MapReduce

MapReduce is a programming model for distributed data processing across multiple nodes. The programs are designed to compute large volumes of data in a parallel fashion. MapReduce works by breaking the processing into two main phases: Map phase and Reduce phase.

MapReduce execution framework allows the following:

Automatic parallelization and distribution
Fault tolerance
Abstraction for programmers

Refer to MapReduce Tutorial for more details.

MapReduce Framework

Mapreduce Framework

MapReduce Phases

Map phase

Map phase is usually for filtering or transforming data.
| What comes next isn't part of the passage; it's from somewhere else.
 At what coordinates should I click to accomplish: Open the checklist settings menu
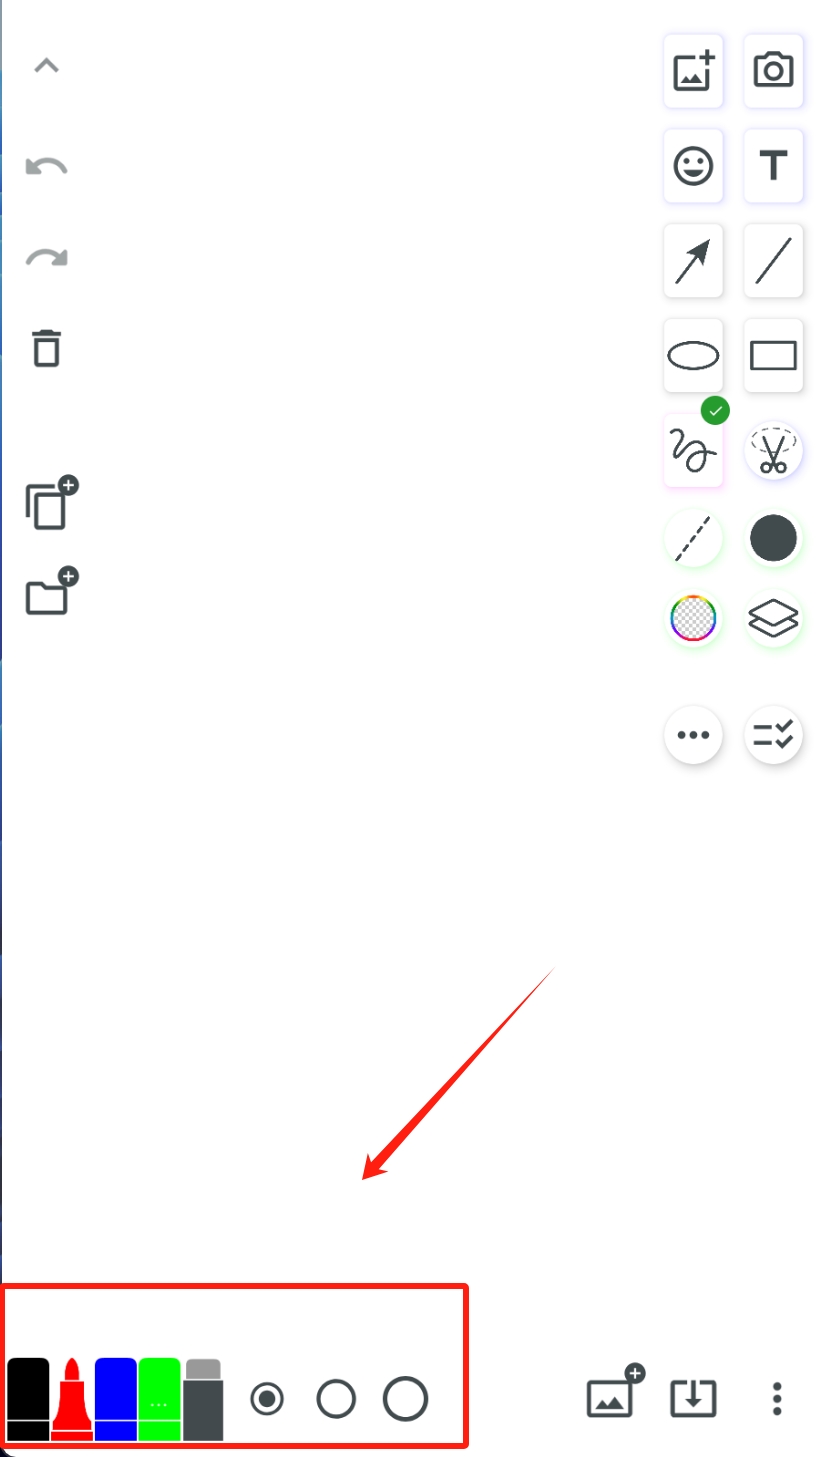773,735
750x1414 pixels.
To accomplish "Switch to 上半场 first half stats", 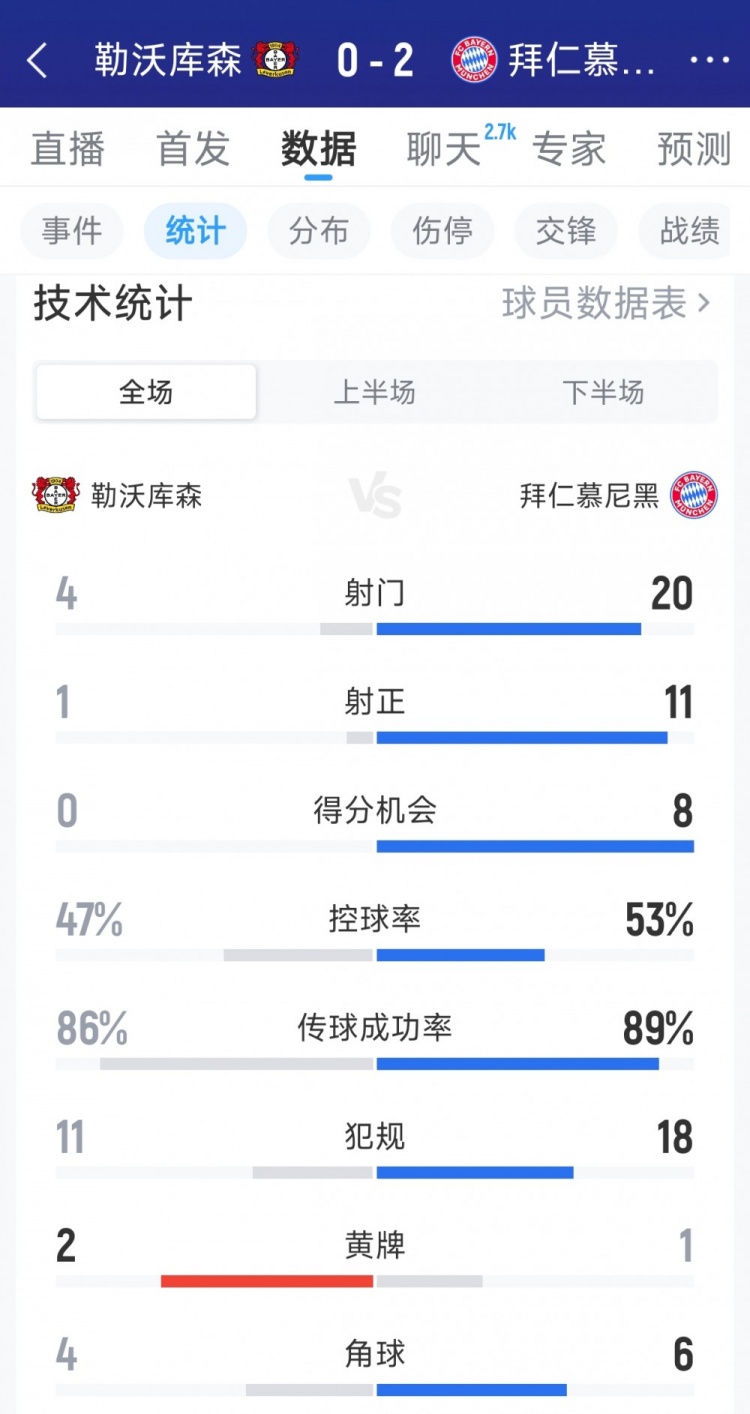I will pyautogui.click(x=374, y=392).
Each mapper performs a user-defined operation on a single HDFS block
Map tasks run on the node where the data block is stored
Input: key/value pair
Output: A list of zero or more key value/pairs

Partition - Shuffle and sort phase

Partitioner: Guarantees all pairs with the same key go to the same Reduce
Shuffling: Moving map outputs to the reducers
Sorting: The set of intermediate keys on a single node is sorted before passing to the reducer

Reduce phase

Read all results for each key and performs a user-defined operation, for example: aggregations
The Reducer outputs zero or more final key/value pairs to the HDFS

Coding with MapReduce

Data Types and Formats

Keys and values are java objects
Writable interface for serialization
Values implement Writable interface
Keys implement WritableComparable interface
IntWritable – int
LongWritable – Long
FloatWritable – Float
DoubleWritable - Double
Text – String values

Let’s examine our first MapReduce program

A typical MapReduce program consists of three main parts: Driver, Mapper and Reducer code.

Driver Code

Contains Job configuration and submission details
Configurations not explicitly set in your driver code will be read from your Hadoop configuration files (/etc/hadoop/conf)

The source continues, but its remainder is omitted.